Redpanda is the modern, distributed, and fault-tolerant platform for streaming data. It is designed to ensure data integrity and availability, even at high-throughput levels. However, the choices you make as you deploy a Redpanda cluster can have an impact on the overall availability of the platform, and may have an effect on performance. When you are streaming important data, it is imperative that the availability of the platform and the data is maintained under failure conditions.
In this post, we will look at the different options available when you are considering a business-critical deployment of Redpanda. For some scenarios, an active/passive deployment will be appropriate, whereas others will trade latency for geo-resilience. We’ll teach you how to evaluate such scenarios and the appropriate deployment patterns to mitigate them.
Understanding failure scenarios
In the era of plentiful infrastructure, it’s easy to believe that we don’t need to consider failure domains. However, the reality is that, even on virtualized infrastructure, failures do happen, both localized and systemic, albeit with various probabilities. Architects need to consider the probability of specific types of failure and the likely impact on their overall system availability.

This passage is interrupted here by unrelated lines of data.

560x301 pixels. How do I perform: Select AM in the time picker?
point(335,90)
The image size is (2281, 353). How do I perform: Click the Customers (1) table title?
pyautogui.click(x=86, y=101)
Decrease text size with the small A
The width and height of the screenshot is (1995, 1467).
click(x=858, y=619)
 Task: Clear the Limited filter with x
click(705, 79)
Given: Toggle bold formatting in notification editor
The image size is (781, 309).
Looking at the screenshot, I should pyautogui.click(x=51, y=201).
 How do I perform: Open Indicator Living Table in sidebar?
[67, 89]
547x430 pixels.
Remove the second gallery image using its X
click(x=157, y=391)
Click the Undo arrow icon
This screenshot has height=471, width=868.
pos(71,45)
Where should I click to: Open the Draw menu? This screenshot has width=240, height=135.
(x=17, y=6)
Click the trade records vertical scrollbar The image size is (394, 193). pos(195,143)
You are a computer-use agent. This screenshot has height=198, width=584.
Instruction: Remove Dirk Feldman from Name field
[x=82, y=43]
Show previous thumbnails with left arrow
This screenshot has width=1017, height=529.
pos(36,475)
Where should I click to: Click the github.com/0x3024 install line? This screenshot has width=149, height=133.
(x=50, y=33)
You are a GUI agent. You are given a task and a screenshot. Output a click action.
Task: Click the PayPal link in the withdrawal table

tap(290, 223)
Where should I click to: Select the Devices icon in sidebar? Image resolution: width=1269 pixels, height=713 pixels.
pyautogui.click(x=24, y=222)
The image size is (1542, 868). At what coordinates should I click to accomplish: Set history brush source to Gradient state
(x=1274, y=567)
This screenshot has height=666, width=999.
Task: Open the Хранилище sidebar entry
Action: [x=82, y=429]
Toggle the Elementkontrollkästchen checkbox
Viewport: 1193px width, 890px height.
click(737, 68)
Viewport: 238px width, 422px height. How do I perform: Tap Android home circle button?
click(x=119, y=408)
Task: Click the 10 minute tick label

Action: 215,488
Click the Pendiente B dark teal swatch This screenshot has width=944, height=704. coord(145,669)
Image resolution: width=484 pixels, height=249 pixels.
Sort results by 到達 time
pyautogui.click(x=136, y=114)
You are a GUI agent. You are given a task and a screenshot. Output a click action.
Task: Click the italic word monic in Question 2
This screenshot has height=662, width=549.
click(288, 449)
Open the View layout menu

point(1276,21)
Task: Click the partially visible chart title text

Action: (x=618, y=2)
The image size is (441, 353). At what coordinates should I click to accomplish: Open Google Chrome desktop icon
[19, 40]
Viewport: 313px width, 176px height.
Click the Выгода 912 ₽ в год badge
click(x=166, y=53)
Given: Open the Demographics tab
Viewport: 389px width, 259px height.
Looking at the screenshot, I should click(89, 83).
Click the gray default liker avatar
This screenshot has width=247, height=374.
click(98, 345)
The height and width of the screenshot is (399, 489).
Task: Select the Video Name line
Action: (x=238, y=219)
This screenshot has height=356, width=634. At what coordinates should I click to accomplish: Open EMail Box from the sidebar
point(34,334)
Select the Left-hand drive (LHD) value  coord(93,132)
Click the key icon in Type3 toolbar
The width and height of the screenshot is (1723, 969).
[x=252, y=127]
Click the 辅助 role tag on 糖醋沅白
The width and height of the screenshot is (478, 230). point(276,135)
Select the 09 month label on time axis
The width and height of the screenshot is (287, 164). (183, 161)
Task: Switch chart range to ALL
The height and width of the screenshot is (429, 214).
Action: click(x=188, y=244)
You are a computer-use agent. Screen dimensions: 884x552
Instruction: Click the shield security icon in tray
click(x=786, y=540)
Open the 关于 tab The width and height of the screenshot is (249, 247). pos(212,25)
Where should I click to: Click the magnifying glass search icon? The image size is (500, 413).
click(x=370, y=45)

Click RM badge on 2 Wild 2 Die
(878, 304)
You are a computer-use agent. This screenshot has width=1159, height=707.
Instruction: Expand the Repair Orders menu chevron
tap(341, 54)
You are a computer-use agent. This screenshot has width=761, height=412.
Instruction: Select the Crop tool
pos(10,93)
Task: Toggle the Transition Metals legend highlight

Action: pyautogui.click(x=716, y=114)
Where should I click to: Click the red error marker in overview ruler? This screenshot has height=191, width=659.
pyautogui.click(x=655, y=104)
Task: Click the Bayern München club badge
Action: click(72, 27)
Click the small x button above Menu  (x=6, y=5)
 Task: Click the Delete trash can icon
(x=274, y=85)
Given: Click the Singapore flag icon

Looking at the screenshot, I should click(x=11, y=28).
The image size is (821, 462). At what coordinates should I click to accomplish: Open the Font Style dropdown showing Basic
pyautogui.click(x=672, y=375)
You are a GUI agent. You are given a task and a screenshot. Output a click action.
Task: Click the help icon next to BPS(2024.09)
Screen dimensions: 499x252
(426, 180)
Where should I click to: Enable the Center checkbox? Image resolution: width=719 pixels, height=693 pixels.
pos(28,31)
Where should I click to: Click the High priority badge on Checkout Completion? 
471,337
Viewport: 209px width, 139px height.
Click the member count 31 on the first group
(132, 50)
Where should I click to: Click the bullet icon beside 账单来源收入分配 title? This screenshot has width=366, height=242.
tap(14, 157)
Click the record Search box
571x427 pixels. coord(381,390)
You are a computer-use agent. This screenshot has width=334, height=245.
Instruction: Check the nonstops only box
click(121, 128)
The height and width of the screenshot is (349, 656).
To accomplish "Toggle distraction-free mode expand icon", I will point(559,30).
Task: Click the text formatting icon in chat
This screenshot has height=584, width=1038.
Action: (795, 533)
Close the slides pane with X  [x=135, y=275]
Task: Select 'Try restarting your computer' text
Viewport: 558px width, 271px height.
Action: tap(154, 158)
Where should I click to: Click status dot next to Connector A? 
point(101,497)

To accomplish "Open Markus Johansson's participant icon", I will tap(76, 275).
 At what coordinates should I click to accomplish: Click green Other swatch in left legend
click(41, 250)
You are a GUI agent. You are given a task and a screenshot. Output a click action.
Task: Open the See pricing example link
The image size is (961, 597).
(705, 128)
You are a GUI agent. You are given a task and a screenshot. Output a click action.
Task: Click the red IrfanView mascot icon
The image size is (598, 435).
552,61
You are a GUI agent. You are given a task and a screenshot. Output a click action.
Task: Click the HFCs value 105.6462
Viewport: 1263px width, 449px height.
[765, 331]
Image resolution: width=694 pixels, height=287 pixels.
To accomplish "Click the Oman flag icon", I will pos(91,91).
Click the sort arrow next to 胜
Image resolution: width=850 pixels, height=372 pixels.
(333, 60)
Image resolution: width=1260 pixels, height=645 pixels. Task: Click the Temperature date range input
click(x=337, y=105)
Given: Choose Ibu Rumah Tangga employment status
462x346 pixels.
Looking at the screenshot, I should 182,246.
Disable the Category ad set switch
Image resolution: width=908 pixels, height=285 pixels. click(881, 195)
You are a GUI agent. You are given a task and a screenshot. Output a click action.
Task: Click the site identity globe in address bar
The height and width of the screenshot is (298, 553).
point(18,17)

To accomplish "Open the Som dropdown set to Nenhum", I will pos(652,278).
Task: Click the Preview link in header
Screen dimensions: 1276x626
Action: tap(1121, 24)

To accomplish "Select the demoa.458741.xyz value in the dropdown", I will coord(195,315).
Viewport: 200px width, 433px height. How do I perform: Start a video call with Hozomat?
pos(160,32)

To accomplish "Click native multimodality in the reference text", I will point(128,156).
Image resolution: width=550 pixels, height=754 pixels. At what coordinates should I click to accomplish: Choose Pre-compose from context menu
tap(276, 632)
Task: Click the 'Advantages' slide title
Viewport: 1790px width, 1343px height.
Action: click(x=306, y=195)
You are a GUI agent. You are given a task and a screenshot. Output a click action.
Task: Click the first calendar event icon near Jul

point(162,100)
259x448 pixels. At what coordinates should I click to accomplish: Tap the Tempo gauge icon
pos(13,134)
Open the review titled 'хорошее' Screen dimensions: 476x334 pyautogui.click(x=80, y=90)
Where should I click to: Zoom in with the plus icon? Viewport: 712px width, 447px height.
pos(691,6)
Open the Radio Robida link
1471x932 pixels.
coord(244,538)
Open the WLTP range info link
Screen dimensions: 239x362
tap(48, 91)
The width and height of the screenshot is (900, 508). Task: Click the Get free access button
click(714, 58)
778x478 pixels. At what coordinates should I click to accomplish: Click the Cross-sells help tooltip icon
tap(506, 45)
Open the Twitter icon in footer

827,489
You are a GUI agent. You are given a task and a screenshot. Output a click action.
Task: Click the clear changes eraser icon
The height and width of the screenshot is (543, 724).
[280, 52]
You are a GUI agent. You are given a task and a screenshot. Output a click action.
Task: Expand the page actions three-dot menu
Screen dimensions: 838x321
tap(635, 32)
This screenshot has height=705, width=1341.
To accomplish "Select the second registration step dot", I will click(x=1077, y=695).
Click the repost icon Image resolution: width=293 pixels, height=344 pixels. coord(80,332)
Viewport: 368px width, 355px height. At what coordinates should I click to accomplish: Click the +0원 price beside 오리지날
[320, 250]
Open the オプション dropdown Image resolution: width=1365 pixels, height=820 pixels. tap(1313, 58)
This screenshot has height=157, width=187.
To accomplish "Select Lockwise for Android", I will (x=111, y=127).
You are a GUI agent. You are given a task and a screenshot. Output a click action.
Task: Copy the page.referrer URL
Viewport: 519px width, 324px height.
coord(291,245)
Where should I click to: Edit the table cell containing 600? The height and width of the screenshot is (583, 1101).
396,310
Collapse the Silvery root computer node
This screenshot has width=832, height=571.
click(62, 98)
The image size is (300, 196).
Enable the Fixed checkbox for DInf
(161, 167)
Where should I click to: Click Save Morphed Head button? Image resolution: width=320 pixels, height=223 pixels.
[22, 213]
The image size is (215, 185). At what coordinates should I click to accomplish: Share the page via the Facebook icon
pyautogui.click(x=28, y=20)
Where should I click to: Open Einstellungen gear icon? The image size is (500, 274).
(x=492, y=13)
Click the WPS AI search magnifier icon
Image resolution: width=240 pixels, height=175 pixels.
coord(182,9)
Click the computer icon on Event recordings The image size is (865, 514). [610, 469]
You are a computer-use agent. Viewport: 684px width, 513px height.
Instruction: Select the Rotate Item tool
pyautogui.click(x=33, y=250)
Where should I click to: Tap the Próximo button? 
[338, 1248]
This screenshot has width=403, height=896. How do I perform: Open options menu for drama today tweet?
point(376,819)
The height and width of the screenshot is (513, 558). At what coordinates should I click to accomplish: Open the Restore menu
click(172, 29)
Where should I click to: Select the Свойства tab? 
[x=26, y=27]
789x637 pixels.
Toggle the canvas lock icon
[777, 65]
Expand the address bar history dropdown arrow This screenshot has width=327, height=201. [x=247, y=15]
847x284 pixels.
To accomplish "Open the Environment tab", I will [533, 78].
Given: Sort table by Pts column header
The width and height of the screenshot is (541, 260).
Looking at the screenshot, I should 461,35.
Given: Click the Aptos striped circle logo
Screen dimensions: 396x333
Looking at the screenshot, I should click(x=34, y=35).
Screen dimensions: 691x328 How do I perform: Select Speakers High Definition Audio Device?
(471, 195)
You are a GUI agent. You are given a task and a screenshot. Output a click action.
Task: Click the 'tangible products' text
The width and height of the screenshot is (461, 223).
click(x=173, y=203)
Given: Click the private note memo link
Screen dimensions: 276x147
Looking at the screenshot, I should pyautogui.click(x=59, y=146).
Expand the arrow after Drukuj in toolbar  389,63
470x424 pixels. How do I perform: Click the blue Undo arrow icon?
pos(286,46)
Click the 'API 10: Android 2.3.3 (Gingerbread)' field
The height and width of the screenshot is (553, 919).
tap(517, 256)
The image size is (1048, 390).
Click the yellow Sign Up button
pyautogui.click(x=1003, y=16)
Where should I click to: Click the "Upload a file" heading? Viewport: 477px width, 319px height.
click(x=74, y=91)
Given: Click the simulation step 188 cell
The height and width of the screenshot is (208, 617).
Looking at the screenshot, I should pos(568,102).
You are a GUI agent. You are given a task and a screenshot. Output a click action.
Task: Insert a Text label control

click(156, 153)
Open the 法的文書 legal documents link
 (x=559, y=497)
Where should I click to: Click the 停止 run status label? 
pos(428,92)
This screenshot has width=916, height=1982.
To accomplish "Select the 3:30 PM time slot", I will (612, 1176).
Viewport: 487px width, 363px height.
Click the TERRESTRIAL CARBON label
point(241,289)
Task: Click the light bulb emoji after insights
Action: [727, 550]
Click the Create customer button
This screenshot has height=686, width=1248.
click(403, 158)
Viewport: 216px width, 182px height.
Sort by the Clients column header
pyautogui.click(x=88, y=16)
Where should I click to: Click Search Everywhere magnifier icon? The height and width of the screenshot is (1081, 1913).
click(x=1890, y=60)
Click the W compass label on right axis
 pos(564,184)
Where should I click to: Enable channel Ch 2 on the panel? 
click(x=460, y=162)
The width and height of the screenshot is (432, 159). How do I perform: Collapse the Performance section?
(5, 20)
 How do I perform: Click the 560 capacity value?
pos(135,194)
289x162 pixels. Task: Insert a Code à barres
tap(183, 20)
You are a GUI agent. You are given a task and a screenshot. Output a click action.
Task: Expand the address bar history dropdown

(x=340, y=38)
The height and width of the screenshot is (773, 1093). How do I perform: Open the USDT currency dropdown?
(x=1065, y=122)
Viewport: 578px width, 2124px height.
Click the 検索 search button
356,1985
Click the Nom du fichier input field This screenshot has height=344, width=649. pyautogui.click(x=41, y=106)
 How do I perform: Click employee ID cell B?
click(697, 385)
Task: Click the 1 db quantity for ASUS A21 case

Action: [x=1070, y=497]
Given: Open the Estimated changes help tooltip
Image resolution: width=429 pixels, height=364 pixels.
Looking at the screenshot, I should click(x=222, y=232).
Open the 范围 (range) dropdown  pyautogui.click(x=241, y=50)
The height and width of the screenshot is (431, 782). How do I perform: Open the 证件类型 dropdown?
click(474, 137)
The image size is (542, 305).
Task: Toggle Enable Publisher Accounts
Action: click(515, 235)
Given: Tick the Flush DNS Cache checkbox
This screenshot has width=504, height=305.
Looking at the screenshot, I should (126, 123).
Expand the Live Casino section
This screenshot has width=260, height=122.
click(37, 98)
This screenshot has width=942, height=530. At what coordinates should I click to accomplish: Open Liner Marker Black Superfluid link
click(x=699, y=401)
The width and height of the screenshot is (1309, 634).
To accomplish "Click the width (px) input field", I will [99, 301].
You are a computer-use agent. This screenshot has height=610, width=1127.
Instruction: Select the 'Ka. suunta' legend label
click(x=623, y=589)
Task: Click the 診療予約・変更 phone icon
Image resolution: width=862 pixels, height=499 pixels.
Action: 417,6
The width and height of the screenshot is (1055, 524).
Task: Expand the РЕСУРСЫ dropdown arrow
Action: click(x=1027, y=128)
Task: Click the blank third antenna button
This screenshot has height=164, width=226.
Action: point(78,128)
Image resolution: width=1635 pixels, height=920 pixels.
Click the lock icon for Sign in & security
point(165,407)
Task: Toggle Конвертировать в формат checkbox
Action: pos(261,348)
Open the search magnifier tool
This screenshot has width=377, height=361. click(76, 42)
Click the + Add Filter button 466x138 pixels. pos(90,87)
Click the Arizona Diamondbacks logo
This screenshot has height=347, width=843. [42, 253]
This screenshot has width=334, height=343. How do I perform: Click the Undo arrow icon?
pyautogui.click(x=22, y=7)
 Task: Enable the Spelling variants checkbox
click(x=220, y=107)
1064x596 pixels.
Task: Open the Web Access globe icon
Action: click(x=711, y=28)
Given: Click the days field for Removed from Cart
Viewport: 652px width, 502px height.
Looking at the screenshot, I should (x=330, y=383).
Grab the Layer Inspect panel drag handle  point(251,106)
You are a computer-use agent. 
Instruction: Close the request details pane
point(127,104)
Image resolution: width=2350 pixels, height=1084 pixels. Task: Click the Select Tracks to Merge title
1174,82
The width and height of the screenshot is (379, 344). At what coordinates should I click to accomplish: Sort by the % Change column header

Some typical failure modes are summarized in the table below:
Individual node failure
Loss of function for an individual node, or for VMs hosted on that node
Rack or switch failure
Loss of all (and/or connectivity to) nodes/VMs hosted within that rack
Clustered deployment spread across multiple racks and/or network failure domains
Loss of all (and/or connectivity to) nodes/VMs hosted within that DC/DC-room
Stretch cluster and/or replicated deployment
Loss of all (and/or connectivity to) nodes/VMs hosted within that region
Geo stretched-cluster (latency dependent) and/or replicated deployment
Global, systemic outage (DNS failures, routing failures, etc.)
Complete outage for all systems and services impacting customers and staff
Offline backups; replicas in 3rd party domains
Human action (inadvertent or malicious)
Human action can corrupt availability of data and any synchronous replicas up until detection
All of the above scenarios apply equally to private infrastructure as well as public cloud.
Four deployment patterns for high availability and disaster recovery
In this section, we’ll explore some of the key patterns for high availability (HA) and disaster recovery (DR) before deep-diving into a typical HA deployment. We will provide additional coverage of other patterns in several follow-up posts to this one.
1. Clustered deployment
Redpanda is designed to be deployed in a cluster (although clusters with a single node work perfectly well, they aren’t resilient to failure). Redpanda has been proven to scale to many nodes, which introduces the ability to handle individual node failure. Redpanda’s rack awareness feature ensures that Redpanda can tolerate the loss of a rack or failure domain.
2. Multi-availability-zone deployment
Note: By “availability zone” (AZ) we are referring to discrete data centers or data halls that have discrete failure domains (power, cooling, fire, network), but are served by high-bandwidth links with low latency (and typically are within a small number of miles of one another). Availability zones will still have common-cause failure domains (such as force majeure events).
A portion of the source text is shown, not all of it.